Saturday, February 05, 2011

Cargo cult (aka internet shopping)

Population:  6

The cyclone and the belly flu both blew over and the seas (and stomachs) are calm again.  The pontoon broke its mooring and lost the engine.  We had to drag it out of the water with the tractor at the peak of the king tide while the winds were howling and the sea was churning.

The family got the boat into the water today and went for a supplies run to town.  It was so exciting to watch the boat come in and unload boxes and boxes of fresh supplies  Not having access to any shops does take a little getting used to.  I haven’t even touched my purse since I got here.  No money.  No keys.  No credit cards.  Ahhhhhh, it’s nice to be off the grid. 

I thought it might be a good idea to develop my own personal cargo cult.  I didn’t think I would have to sit sadly on the beach with a scale model of a boat made out of bark and twigs and a pretend radio made out of tin cans.  I thought internet shopping would make that unnecessary in the modern world.  Alas, I found out the hard way that eBay and most on-line stores don’t deliver to PO boxes.  Street address!!!  You’ve got to be kidding me!  There are no roads on the island and even the “road less traveled” is miles away from here.   The mailman sure isn’t going to swim the 20 miles to the island to deliver mail.  We just pick it up from the post office whenever someone is in town.

So I had better find some bark and twigs and maybe a couple of tin cans.  Or ship things to my Mum’s place and have her forward them to the PO box.  Where there’s a will, there’s a way.  Otherwise, I’ll just have to go cold turkey on consumerism.

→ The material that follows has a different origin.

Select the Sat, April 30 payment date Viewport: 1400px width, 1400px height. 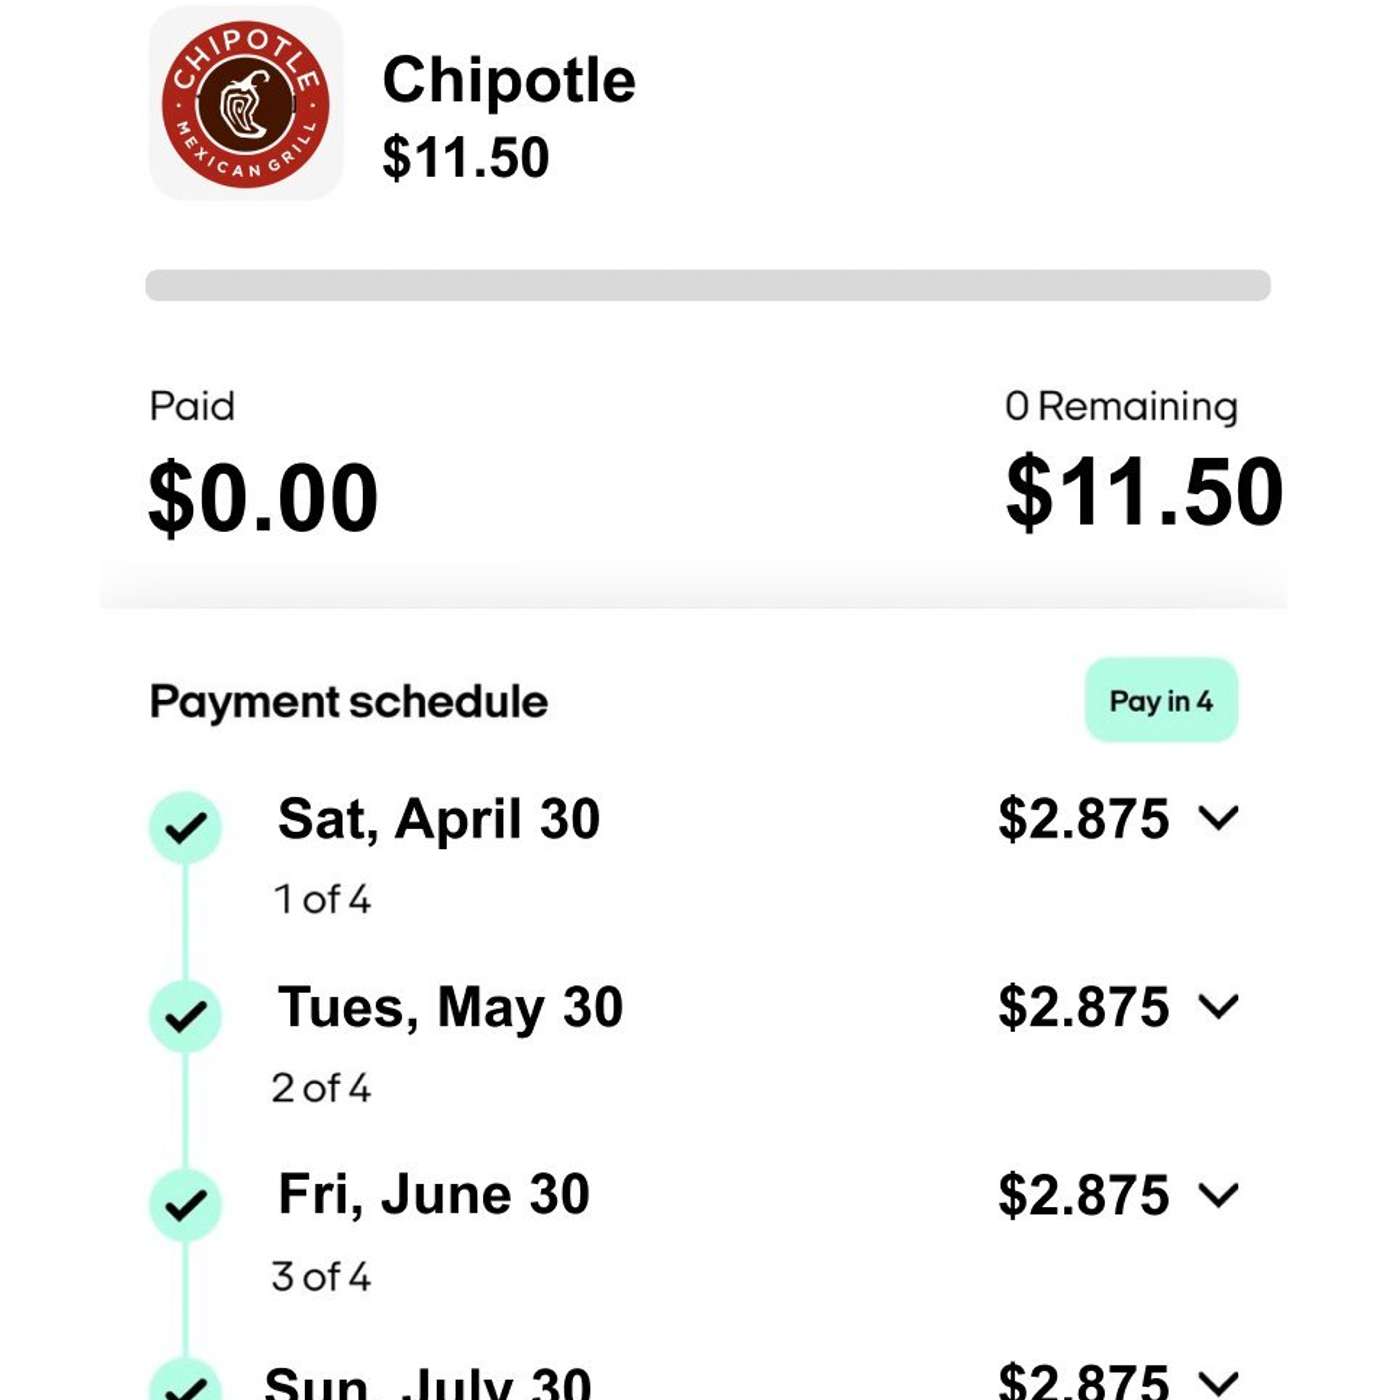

School started in earnest on Wednesday.  The school of the air provides very detailed lesson notes and activities lists as well as library books, puzzle boxes, craft supplies.  More than we could ever get through.  The boys are exceedingly polite and surprisingly follow all directions without arguing.  Really very sweet boys.

After school on Friday we went for a drive to the vast sand flats about 10kms from the house.  The landscape is spectacular.  Huge sand dunes give way to rolling sandy scrub land and then a huge bay as white as snow with unnaturally blue water.  They were telling me that a paleontologist had visited several years ago and found dinosaur eggs in the sand dunes.  They were all black and charred because the local aborigines had used them as cooking pots.

I’m still in awe of this place.  Everywhere I turn there is something amazing.  I was . . . ummm . . . on the porcelain throne last week when I noticed the exposed stone walls around the bathroom are huge blocks of fossilized sea life.  I could say I almost peed myself with the excitement of discovery . . but that might be taking cause and effect a bit far.  No need for magazines next to the dunny in this place.  You can just study the walls.

2 comments:

kylie said...

if you go cold turkey on consumerism you wont have to carry the stuff out again!
i havent heard anyone say dunny in such a long time and i can barely imagine a throne room full of fossils!
so, so cool

Diana Kalienky said...

I'm a bit of a fossil myself. I'm sure the word "dunny" was cool in the schoolyard in 1985!!! I guess I should pride myself on being a linguistic time capsule.